The true definition of a peril is the exposure to various risks such as injuries, losses and complete destructions. Insurance companies use the word peril to explain particular risks that cause damage that the insurance contract will agree to cover. Or in other words, events that could cause damage to the property covered.

The use of the word peril is often found in homeowners insurance polices and the two main types of homeowners polices are either named peril insurance policies or all risk or all peril insurance policies.

In a named peril insurance policy, the insurance policy will only provide insurance coverage on losses due to particular perils or damages that are specifically named in the insurance policy. Since the named peril insurance policy only covers specific perils, it is usually less expensive than an all risk or all peril insurance policy.
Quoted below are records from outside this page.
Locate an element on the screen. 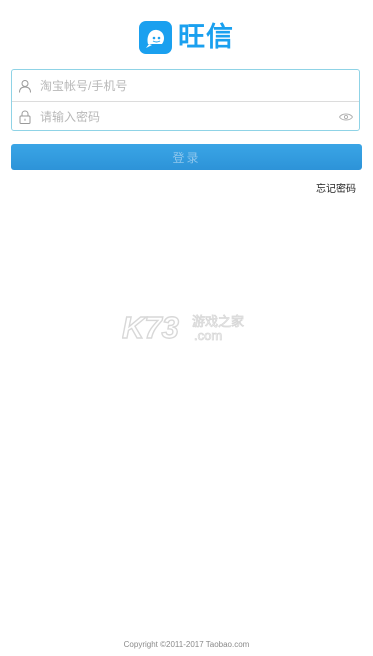 The height and width of the screenshot is (656, 373). brand-name: 旺信 is located at coordinates (206, 36). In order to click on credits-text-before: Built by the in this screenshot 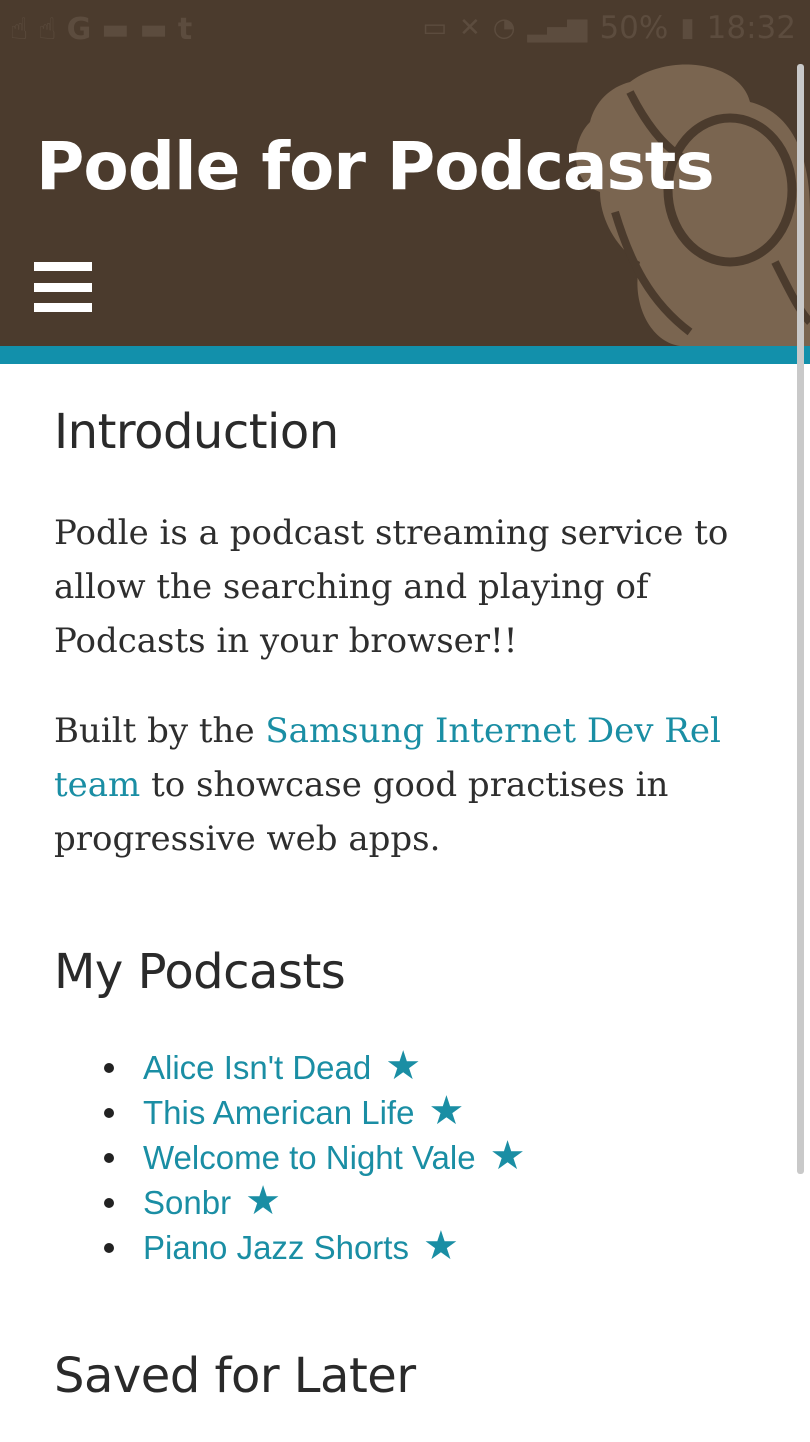, I will do `click(160, 731)`.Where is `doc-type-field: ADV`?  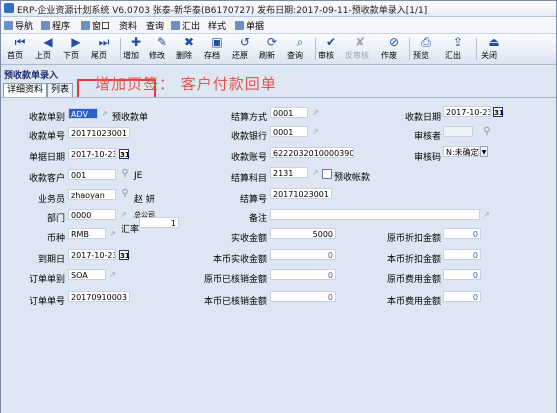 doc-type-field: ADV is located at coordinates (83, 114).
An all risk or all peril insurance policy is an insurance policy that covers all perils except perils that are specifically excluded in the insurance policy. The all risk insurance policy is usually more expensive than the named peril policy because it is more comprehensive than the named peril insurance policy. In addition, the all risk insurance policy is the more popular choice to purchase among homeowners.

It is important to note that although an all risk insurance policy sounds like it would cover any loss, this is not the case. Since there are specific exclusions in the all risk insurance policy, there is truly no guarantee that “all risks” will be covered. The all risk insurance policy covers the most common risks that can occur or most likely perils that could damage or cause a loss to the protected property.

The most common perils in homeowners insurance include:

Fire: Something that produces a spark, flame or glow. Not smoke. Direct damage due to hostile fire is covered under the fire peril. Hostile fire is a fire that burns where it is not intended to burn such as a bed or curtains.

Lightning: Defined as natural electricity. Lightning directly damaging something or fire caused by lightning are both covered under the lightning peril. Also, damage to the electrical system or appliances in a home due to a lightning strike would also be covered under the lightning coverage but not if the electrical problem comes from the company providing the power.

Explosion: Coverage for an explosion can vary depending on the insurance policy but generally refers to explosions that originate within the covered structure but can also sometimes include explosions that originate outside of the structure and cause damage to the covered structure.

Windstorm: Damage due to wind including cyclones, tornados and hurricanes and covers the outside of the property and the inside of the property if the wind causes an opening to the inside. Does not include damage due to floods.

Hail: Damage caused directly from hail. Hail coverage to the inside of a structure is only covered if the hail itself breaches the structure and causes internal damage so if the hail enters because of an open window, the damage to the interior due to the hail from the open window would not be covered.

Riot or Civil Commotion: A riot is usually defined by three or more people causing damage to a property and a civil commotion is usually defined as damage caused by a large number of people.

Aircraft: Damage caused by any flying machines including balloons, helicopters, airplanes, spacecrafts, and self-propelled missiles.